> INSTRUCTIONS TO FOLLOW
In the MungeSumstats issue below, what did the user specify when running format_sumstats()?

> EXERCISE PASSAGE
----

Al-Murphy / MungeSumstats

Rapid standardisation and quality control of GWAS or QTL summary statistics
https://doi.org/doi:10.18129/B9.bioc.MungeSumstats
75 stars 16 forks source link

ValueError: Improperly formatted sumstats file: #187

Closed AndreaG5 closed 3 months ago

AndreaG5 commented 3 months ago

1. Bug description

Hi,

thank you for the tool. I am currently struggling with usage of ldsc.py with sumstats derived from your R library. I took sumstats from GWAS catalog, and treat one sumstats as it was and another adding a column using awk. I am able to run format_sumstats() just specifying genome build and output directories - I got no error/warning. When I try using sumstats outputted by the fuction directly to ldsc.py --h2 I got error in the title:

Console output

Total time elapsed: 0.01s
Traceback (most recent call last):
  File "ldsc/ldsc.py", line 644, in <module>
    sumstats.estimate_h2(args, log)
  File "./ldsc/ldscore/sumstats.py", line 326, in estimate_h2
    args, log, args.h2)
  File "./ldsc/ldscore/sumstats.py", line 242, in _read_ld_sumstats
    sumstats = _read_sumstats(args, log, fh, alleles=alleles, dropna=dropna)

----

> SUPPLIED INFORMATION
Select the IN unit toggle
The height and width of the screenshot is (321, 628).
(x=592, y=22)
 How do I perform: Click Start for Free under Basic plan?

----

> ANSWER FOR THIS EXERCISE
Only the genome build and the output directories.